What is asked -
1) Quote every sentence in the forum exchange that contains the word "media."
2) In the forum exchange, shorten the paragraph beginning "It would be far too dull" to two sentences while keeping its main points.

Document segment -
My problem isn't with the science Mike- it may surprise you that I'm I'm not keen on running a vast unregulated experiment on the planet- but with its relationship with the media. Too often it goes for sensationalism and absolutes like the above.

You ignored the bolded part, the bit where Ed says he has no problem with the science, it's the way scientific evidence is portrayed in the media he has a problem with. Your snippet of a quote was cut like that so you can make it appear to people that Ed said
Too often it goes for sensationalism and absolutes like the above."

as though he were referring to scientists and not the media who report on science. He blatantly wasn't but in your haste to bang your drum you replied as if he had by saying:

I couldn't disagree more with this remark. The scientifiic community has always conducted itself in an exemplary fashion, despite a endless barrage of attacks from wealthy vested interests aiming to distort public perception.

It would be far too dull and time-consuming to point out every time you do something like this, so it's easier just to laugh inwardly about it. Good luck with it though, you may be able to convince others of your views using this approach.

That's just personal abuse. I've never been shocked at anything you have ever said on the forum.

http://www.avforums.com/forums/16422083-post73.html sound like shock to me, but maybe not.
 
You disagreed with an extract of a point he made that misrepresented the overall point he was making.

Information provided -
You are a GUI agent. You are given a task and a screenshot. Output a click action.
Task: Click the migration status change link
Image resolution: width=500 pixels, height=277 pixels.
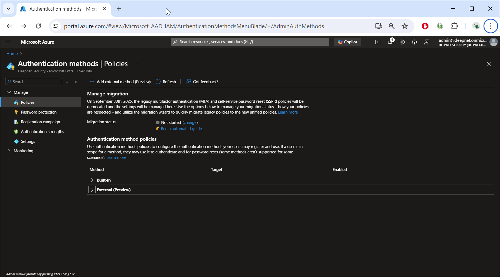pos(190,123)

Solutions below -
1)
1. "My problem isn't with the science Mike- it may surprise you that I'm I'm not keen on running a vast unregulated experiment on the planet- but with its relationship with the media."
2. "You ignored the bolded part, the bit where Ed says he has no problem with the science, it's the way scientific evidence is portrayed in the media he has a problem with."
3. "as though he were referring to scientists and not the media who report on science."

2) Pointing out every instance would be too dull and time-consuming, so laughing inwardly is easier. Good luck, though, since this approach may still convince others.